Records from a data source
* * *
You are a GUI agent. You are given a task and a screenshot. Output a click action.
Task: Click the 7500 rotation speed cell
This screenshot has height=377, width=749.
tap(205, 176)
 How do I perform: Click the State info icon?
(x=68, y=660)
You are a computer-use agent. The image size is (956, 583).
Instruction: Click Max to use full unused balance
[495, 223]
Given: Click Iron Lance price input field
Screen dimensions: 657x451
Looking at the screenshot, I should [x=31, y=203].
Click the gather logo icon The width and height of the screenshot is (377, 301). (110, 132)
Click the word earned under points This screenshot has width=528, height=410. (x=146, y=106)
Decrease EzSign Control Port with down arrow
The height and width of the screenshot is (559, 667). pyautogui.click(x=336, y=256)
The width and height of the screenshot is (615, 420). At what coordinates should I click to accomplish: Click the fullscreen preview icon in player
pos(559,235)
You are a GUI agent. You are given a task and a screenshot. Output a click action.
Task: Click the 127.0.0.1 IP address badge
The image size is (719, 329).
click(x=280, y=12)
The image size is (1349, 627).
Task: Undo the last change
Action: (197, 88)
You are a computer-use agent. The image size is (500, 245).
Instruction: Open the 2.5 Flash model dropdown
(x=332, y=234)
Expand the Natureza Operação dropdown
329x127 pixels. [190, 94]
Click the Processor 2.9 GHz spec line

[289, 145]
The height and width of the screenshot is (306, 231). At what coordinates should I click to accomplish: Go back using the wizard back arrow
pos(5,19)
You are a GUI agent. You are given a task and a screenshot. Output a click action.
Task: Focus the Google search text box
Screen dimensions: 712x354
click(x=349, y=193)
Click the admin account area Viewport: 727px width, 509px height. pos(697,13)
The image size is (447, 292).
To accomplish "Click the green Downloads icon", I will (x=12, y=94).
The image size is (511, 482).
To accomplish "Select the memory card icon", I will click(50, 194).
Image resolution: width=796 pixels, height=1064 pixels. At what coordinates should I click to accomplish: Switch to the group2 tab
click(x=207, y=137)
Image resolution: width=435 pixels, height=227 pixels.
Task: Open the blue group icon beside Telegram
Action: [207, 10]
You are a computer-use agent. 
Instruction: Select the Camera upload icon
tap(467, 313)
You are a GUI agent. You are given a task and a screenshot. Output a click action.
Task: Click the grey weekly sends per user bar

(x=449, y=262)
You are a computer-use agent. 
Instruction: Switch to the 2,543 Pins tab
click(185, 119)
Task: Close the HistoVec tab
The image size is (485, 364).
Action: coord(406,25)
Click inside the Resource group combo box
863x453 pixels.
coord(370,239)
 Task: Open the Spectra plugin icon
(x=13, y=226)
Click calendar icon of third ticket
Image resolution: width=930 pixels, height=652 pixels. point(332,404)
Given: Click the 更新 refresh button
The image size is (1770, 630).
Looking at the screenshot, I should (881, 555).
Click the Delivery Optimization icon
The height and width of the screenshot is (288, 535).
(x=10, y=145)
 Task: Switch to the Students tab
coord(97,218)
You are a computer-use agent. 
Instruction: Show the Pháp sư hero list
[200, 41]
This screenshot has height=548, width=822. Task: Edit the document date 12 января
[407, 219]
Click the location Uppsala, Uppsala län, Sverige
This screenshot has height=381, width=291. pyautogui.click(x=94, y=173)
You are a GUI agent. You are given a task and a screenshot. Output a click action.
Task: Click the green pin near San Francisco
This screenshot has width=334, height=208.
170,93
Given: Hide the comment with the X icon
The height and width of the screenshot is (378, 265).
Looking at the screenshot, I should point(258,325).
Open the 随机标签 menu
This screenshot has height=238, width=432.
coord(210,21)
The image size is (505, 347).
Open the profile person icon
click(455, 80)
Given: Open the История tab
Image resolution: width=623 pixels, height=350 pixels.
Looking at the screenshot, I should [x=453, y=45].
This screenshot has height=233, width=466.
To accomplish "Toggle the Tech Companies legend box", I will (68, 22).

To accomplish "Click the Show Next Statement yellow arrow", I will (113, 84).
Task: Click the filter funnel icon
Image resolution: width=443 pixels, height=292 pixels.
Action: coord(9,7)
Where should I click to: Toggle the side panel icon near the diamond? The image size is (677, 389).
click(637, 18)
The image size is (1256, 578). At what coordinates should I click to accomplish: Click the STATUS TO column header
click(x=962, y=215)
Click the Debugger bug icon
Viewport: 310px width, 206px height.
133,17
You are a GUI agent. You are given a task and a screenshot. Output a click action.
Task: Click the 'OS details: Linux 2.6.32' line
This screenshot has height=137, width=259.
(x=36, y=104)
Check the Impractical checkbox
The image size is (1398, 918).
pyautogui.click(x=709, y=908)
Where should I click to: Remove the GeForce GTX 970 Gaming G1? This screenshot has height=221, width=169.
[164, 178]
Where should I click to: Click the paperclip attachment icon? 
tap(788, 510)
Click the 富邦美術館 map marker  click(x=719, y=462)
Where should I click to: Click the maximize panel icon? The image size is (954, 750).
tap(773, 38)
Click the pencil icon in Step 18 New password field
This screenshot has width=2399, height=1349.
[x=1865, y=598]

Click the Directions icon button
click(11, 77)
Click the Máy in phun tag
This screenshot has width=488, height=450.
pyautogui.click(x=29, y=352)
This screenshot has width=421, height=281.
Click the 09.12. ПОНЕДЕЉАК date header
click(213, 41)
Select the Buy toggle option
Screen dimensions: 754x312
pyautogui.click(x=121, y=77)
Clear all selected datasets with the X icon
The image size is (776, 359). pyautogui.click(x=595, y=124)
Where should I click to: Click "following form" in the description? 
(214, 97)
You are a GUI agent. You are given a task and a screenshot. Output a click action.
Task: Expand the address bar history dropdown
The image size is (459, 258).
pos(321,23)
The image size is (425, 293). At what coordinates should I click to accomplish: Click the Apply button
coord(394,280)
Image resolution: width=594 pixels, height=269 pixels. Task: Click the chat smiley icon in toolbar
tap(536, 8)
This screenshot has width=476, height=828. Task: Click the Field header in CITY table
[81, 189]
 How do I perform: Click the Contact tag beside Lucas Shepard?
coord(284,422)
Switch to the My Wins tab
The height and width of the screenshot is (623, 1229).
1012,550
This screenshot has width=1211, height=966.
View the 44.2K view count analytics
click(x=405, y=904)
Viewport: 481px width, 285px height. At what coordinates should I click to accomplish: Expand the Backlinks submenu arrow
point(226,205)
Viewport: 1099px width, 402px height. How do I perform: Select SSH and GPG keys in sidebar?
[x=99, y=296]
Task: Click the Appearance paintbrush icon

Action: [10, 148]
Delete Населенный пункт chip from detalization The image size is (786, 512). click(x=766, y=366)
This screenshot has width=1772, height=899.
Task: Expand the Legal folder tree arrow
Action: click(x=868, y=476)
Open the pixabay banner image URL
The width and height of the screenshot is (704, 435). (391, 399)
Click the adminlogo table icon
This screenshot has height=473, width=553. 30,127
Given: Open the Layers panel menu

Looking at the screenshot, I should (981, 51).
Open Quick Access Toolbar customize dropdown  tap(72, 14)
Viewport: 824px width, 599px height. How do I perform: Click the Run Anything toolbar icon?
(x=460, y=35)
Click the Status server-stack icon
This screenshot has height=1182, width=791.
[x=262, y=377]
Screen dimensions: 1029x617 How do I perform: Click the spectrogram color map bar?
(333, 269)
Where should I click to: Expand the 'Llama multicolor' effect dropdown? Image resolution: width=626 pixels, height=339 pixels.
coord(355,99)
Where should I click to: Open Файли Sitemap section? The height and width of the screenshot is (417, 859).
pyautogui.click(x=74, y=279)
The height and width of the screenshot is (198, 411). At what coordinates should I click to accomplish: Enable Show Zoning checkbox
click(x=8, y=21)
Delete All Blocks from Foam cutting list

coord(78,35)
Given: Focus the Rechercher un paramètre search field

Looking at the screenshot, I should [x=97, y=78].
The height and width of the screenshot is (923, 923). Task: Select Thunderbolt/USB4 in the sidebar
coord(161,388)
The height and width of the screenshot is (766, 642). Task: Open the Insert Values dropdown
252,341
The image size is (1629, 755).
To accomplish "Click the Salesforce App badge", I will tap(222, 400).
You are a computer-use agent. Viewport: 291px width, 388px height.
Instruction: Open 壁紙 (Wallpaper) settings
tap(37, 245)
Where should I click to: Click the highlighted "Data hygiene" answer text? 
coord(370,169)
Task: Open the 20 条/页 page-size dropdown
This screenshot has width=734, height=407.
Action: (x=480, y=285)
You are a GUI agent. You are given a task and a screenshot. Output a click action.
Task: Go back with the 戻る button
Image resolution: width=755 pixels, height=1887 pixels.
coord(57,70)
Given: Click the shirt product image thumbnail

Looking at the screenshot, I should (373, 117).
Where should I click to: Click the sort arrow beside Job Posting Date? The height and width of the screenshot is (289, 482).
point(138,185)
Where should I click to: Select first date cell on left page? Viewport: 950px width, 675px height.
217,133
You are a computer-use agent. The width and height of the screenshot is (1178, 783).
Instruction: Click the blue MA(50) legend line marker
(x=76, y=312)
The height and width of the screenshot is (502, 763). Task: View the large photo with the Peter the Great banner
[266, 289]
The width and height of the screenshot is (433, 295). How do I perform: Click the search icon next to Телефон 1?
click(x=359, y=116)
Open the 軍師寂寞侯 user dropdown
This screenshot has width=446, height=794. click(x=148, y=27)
* * *
The task: Your task is to retype the entries verbatim, starting with the line that holds "The image size is (1256, 578)." and stopping after the line that holds "Click the 富邦美術館".

Written answer:
The image size is (1256, 578). At what coordinates should I click to accomplish: Click the STATUS TO column header
click(x=962, y=215)
Click the Debugger bug icon
Viewport: 310px width, 206px height.
133,17
You are a GUI agent. You are given a task and a screenshot. Output a click action.
Task: Click the 'OS details: Linux 2.6.32' line
This screenshot has height=137, width=259.
(x=36, y=104)
Check the Impractical checkbox
The image size is (1398, 918).
pyautogui.click(x=709, y=908)
Where should I click to: Remove the GeForce GTX 970 Gaming G1? This screenshot has height=221, width=169.
[164, 178]
Where should I click to: Click the paperclip attachment icon? 
tap(788, 510)
Click the 富邦美術館 map marker  click(x=719, y=462)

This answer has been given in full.